Re: [PATCH 3/5] libata: Implement disk shock protection support

Tejun Heo <htejun@xxxxxxxxx> · Tue, 05 Aug 2008 16:49:47 +0900

Robert Hancock wrote:
>> However, SATA or not, there simply isn't a way to abort commands in ATA.
>>  Issuing random command while other commands are in progress simply is
>> state machine violation and there will be many interesting results
>> including complete system lockup (ATA controller dying while holding the
>> PCI bus).  The only reliable way to abort in-flight commands are by
>> issuing hardreset.  However, ATA reset protocol is not designed for
>> quick recovery.  The machine is gonna hit the ground hard way before the
>> reset protocol is complete.
> 
> How long does hardreset have to take? I only see a 1ms delay in the
> COMRESET process (sata_link_hardreset). I'd think it would be feasible
> to do something like:
> 
> -stop the queue to prevent new commands from being issued
> -wait a certain amount of time (20ms or so?) for existing command(s) to
> complete, if they do then issue the idle command
> -if time runs out, trigger a hardreset and then issue the idle command
> 
> The drive is going to take a little while to actually unload the heads
> anyway, so a few milliseconds delay doesn't seem like a big deal..
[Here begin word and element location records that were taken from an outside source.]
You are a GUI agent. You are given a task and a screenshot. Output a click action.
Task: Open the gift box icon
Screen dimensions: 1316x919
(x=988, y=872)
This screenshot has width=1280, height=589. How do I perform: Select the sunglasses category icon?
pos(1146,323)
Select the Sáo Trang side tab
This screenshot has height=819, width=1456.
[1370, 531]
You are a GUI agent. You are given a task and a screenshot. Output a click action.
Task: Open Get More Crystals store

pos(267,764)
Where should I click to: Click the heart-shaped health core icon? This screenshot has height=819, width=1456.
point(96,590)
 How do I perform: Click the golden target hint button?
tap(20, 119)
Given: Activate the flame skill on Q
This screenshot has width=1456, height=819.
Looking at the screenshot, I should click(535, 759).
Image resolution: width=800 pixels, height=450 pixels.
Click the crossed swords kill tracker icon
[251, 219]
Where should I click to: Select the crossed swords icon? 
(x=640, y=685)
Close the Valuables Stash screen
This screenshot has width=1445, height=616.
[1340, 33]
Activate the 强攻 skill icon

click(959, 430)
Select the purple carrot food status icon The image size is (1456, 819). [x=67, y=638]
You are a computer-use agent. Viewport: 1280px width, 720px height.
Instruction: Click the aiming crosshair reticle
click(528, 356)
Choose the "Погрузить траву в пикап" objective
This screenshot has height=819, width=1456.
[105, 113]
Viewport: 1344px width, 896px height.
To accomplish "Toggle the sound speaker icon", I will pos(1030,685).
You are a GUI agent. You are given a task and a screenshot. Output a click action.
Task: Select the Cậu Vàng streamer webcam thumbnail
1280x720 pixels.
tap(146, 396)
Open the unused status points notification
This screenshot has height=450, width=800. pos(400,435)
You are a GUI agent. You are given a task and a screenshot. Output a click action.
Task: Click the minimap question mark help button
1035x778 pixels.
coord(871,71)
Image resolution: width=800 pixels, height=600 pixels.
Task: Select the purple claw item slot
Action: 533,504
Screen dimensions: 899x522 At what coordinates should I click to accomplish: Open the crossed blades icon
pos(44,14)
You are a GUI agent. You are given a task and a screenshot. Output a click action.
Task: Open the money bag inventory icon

Two major areas of delays are...

- Post-hardreset PHY readiness delay.  It depends on both the controller
and drive.  Some combination might take pretty short while there are
combinations which are known to take in the order of few seconds.  It's
determined by sata_deb_timing_* arrays in libata-core.c.  In most cases,
sata_deb_timing_normal works fine.  Currently, sil24 needs the long
variant.  Using the normal one, the shortest possible timing would be a
bit above 100ms as libata determines PHY is online only after the link
state hasn't oscillate for that long.

- Device readiness (the initial TF w/ signature).  It depends on how the
drive implementation.  If the drive is spinning, it's usually pretty
quick but there's no guarantee.  Also, there's another problem that some
controllers just can't wait for device readiness after hardreset and
thus needs to perform softreset after hard one, which adds to the delay.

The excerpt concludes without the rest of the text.